**GIVEN RECORDS**:

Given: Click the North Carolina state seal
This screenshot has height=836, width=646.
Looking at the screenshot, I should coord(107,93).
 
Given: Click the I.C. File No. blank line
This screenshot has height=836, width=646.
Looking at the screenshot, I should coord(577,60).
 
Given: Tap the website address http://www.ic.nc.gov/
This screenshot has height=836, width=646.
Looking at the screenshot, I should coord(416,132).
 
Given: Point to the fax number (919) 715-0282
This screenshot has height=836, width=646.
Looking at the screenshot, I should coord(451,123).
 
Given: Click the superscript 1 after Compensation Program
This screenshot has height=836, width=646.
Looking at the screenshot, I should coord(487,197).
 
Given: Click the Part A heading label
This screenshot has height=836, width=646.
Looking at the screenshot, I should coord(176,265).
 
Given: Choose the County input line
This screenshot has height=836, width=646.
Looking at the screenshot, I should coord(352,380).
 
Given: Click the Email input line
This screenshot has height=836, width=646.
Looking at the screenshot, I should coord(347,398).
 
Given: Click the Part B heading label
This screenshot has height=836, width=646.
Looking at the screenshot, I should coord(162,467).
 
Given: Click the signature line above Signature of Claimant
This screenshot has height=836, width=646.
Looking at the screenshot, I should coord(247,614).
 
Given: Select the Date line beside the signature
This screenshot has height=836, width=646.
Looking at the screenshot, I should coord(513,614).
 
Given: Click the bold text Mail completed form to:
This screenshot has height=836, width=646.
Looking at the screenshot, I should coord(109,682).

* * *

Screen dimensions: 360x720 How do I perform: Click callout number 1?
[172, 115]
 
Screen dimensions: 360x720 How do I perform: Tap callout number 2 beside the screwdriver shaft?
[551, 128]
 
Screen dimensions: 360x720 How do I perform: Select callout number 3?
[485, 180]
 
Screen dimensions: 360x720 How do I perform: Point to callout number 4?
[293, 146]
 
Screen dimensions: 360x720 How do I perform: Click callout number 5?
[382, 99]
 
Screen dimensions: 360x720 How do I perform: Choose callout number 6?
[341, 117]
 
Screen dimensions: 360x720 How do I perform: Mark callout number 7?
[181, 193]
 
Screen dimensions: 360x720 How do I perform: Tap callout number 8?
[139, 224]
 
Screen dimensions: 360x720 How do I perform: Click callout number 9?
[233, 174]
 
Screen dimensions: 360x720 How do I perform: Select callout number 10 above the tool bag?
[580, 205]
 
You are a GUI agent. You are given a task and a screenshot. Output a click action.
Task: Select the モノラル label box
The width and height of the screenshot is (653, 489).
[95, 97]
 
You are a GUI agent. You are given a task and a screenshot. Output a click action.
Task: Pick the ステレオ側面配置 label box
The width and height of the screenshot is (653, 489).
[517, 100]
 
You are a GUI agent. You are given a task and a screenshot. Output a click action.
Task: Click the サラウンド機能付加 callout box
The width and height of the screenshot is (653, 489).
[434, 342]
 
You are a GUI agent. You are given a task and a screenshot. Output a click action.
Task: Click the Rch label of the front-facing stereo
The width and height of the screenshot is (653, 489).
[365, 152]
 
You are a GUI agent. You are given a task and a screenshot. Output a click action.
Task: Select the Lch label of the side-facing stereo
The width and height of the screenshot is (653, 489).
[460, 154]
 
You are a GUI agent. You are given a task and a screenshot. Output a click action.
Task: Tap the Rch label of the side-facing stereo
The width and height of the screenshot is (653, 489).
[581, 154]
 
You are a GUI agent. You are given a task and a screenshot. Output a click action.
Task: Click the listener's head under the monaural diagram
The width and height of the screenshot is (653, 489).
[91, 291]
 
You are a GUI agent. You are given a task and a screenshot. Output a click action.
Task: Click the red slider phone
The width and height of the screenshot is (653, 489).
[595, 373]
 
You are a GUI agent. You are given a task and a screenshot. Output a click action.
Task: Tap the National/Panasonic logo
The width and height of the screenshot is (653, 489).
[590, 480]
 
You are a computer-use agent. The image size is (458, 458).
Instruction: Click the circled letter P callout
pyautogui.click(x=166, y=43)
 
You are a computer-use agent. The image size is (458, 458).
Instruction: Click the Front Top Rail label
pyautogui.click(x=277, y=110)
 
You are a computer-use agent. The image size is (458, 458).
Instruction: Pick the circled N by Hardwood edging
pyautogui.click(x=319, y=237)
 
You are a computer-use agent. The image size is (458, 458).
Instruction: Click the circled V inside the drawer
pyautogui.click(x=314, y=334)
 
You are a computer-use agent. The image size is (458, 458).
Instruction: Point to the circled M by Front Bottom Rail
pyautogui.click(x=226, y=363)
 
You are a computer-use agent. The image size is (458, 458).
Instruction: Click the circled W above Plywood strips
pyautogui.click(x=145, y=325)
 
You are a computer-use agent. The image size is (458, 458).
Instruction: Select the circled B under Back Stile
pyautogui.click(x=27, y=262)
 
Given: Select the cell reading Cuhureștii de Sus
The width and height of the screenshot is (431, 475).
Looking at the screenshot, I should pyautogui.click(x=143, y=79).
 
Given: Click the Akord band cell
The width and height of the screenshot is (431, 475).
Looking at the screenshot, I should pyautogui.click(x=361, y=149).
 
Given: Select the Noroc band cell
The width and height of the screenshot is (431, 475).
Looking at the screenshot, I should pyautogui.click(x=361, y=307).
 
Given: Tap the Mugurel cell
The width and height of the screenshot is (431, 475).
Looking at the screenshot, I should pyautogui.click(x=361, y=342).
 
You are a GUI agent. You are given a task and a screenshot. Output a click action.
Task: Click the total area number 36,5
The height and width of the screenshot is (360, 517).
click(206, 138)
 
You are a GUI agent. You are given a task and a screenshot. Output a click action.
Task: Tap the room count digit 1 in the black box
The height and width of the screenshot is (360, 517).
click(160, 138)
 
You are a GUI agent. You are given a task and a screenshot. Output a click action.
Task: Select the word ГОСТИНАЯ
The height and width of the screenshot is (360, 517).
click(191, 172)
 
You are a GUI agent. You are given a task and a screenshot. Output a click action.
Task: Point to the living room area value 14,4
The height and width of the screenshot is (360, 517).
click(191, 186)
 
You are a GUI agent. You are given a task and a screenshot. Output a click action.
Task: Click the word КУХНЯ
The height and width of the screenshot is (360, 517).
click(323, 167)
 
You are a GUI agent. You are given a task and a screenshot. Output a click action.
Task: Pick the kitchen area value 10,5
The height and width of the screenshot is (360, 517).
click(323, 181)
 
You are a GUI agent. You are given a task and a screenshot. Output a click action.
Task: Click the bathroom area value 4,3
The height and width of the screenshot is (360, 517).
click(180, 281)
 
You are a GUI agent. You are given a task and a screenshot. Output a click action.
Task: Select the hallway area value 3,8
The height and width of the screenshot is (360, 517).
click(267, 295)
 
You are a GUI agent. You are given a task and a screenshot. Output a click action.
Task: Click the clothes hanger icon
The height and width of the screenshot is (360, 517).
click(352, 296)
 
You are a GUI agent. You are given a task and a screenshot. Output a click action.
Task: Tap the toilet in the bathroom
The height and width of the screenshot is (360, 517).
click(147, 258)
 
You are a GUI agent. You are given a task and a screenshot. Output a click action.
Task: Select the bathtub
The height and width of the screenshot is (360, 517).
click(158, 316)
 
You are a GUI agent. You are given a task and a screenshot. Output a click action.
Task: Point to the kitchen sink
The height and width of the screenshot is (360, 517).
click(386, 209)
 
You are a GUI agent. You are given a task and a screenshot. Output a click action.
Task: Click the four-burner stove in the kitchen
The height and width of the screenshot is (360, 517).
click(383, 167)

**TASK TO CARRY OUT**: Count the lines of the data above that contain the string "input". Reply with the number alone.

**RESPONSE TO THE EXERCISE**: 2